Deutsche Welle) Only two out of five schools in Ghana (West Africa) have toilets or pit latrines and running water, the United Nations Children’s Fund (UNICEF) and Ghana Statistical services say this week.
As a result children often miss classes because they have to alternate to use the toilet.
Ghana ranks lowest in sanitation levels among all lower middle income countries, David Duncan, UNICEF chief of Water Sanitation and Hygiene (WASH), said, adding that much needed to be done if the situation is be averted.
“What is challenging is that in Ghana we know that only two out of every five schools in Ghana have water in the schools and only three out of five schools have toilets in the schools. 3 000 schools have no toilets,” he told Deutsche Welle (DW).

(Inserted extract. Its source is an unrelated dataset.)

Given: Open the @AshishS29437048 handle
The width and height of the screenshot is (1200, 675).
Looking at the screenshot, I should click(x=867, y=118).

“To make it even challenging, the proportion of toilets is not increasing it is rather going down. Toilets fill and are not emptied because there is no money and so they have to be closed because no one can pay the water bill.”

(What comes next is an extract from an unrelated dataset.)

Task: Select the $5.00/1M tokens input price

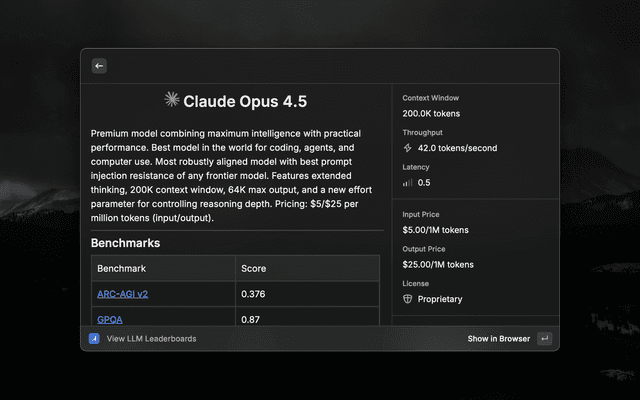Action: coord(435,230)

In northern Ghana, pupils often resort to visiting paying toilets, while many cannot afford the fees.
Hussein Issahaku, a pupil ate Dau-rel Islam Basic School in tamale, told DW: “I go to the nearby public toilet, and if I don’t have money, they won’t let me use the toilet.”
The lack of toilets and water especially in areas such as Tamale (northern Ghana) has affected the quality of education.
In some emergency cases, school authorities are forced to send pupils back home for relief.
“When a child is having diarrhea, then we have a problem. We have sometimes asked the student to go home or to go to the nearby toilet,” educator Anabila Atinga said.